LAR is the ratio of leaf area to plant dry mass and reflects the size of photosynthetic surface relative to the respiratory mass. Generally, it is factored into two terms, Leaf Weight Ratio (LWR) and Specific Leaf Area (SLA) (Pearcy et al., 1989). So the increment of LAR with increasing shade percentages was mainly due to an increase in SLA, compared to LWR (Table 2). Worku et al. (2004) found that SLA and LAR both increased as an acclimation characteristics to reduced irradiance in common bean.
Increasing shade percentage delayed flowering and physiological maturity and increased grain filling period, which led to an increase in mean grain weight. However, grains per pod and per plant decreased with increasing shade levels. Consequently, grain yield per unit area did not differ significantly among shading treatments (Table 2). This is attributed to compensating growth of yield components, when distribution of some yield limiting resources is affected by genetic and environmental factors (Van schoonhoven and Voysest, 1991).
Increase in shoot dry weight with increasing shade levels, reduced HI. This could be due to an increase in vegetative growth duration (Table 2) and decreased root/shoot ratio under shade (Sidique et al., 1990; Urbas and Zobel, 2000), which allocated more assimilates for shoot rather than root growth.
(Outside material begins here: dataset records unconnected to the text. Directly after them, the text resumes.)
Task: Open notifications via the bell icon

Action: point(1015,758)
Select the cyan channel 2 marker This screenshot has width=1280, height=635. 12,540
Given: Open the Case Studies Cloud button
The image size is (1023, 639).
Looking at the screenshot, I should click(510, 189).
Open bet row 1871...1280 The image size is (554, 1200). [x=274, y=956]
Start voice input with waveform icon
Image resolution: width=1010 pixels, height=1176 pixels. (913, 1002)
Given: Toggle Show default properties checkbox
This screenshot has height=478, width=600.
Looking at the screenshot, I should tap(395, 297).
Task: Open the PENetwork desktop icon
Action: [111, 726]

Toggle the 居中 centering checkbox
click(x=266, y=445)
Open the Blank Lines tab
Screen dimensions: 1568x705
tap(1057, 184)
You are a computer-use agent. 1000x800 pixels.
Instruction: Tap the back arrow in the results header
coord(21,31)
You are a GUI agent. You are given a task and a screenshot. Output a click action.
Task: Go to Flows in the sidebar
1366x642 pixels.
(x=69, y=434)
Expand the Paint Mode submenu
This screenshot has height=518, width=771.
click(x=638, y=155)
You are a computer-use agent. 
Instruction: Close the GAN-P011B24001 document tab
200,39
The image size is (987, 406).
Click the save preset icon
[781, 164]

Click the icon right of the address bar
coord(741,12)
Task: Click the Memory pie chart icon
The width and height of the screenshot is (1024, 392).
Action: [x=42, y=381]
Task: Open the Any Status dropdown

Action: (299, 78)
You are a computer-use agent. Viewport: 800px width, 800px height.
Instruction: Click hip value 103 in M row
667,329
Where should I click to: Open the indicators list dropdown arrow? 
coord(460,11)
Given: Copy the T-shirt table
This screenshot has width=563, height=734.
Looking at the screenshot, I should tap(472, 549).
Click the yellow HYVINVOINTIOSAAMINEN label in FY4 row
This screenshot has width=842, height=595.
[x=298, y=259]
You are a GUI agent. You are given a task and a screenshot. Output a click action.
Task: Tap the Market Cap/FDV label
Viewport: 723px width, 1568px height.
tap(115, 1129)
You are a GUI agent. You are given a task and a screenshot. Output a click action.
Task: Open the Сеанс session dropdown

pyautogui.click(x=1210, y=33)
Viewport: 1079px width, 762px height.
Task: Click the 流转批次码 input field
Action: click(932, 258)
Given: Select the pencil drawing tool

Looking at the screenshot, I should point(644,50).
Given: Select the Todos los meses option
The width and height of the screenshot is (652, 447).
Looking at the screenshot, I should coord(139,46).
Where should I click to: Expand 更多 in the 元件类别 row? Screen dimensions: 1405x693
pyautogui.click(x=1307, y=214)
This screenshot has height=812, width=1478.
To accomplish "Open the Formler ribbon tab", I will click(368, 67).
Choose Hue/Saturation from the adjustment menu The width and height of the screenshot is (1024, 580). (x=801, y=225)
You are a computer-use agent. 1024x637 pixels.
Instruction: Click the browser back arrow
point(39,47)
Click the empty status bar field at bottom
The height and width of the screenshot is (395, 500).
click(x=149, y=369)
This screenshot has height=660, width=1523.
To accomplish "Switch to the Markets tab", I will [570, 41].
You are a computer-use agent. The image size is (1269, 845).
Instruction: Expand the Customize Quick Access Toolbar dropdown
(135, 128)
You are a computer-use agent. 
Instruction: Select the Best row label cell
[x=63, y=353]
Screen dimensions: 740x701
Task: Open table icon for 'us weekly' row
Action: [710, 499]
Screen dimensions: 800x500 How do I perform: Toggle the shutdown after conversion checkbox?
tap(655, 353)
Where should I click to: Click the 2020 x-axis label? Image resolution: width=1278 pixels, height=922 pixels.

Considering increases in LAI, SLA and LAR and no significant changes in LWR and grain yield per unit area with increasing shade levels, it can be concluded that common bean could compensate the reduction in radiation and thus photosynthesis by increasing leaf area and then could prevent seed yield loss under shade stress via increasing grain filling duration and grain weight.